Former home of Orlando Magic will fall in March implosion
Orlando’s old Amway Arena will go out with a bang after all. Developers of the site where the arena sits have revised their demolition plans and now say they’ll use explosives to implode the entire building sometime in March.
In August, the developers of the Creative Village and city officials announced that the 23-year-old former home of the Orlando Magic would be carefully dismantled, with much of its materials recycled or reused. But last week, they hired a demolition contractor who recommended implosion. “They felt it was the safest and most appealing way to bring the building down,” said Shawn Flanagan of ZMG Construction, a Longwood company working for Creative Village Development LLC.

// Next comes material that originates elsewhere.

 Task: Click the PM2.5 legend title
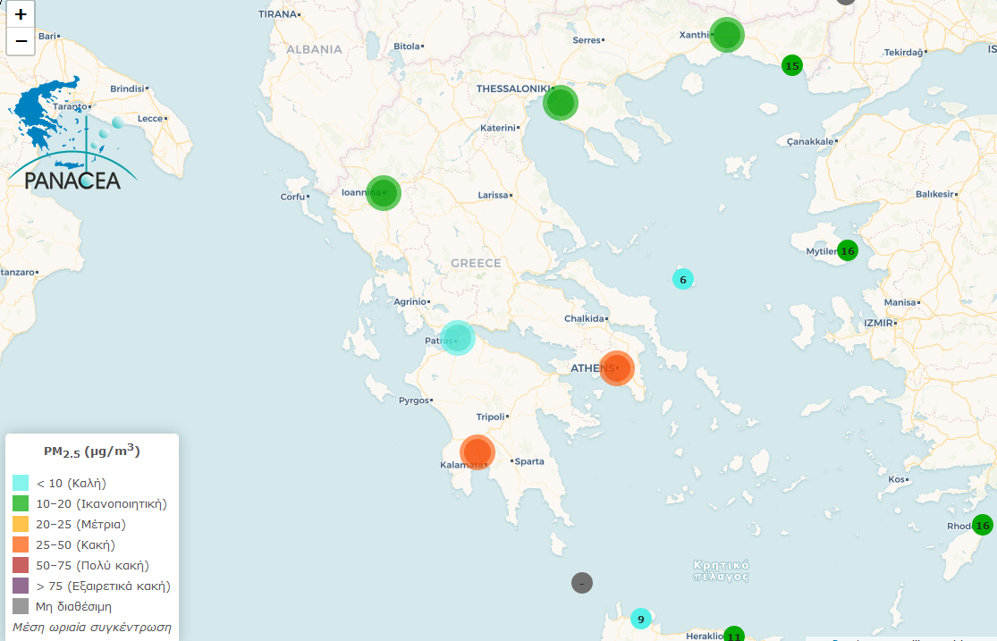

Initially, contractors planned to use charges to drop the roof “like a bad soufflé,” Flanagan said, then use heavy equipment to tear down the walls piece by piece over several months. Officials said imploding the arena was too risky because explosives could damage a 9-foot stormwater drainage pipe that runs beneath the building.
But Flanagan said engineers have a plan to protect the pipe, which serves a much larger area. A platform or bridge will be built on the floor above the area where the pipe runs to absorb the impact from debris.
“That’s always been a concern and something that’s been taken into consideration. We’ve got a plan that we’ve worked out with engineers with the demolition contractor and with the city.”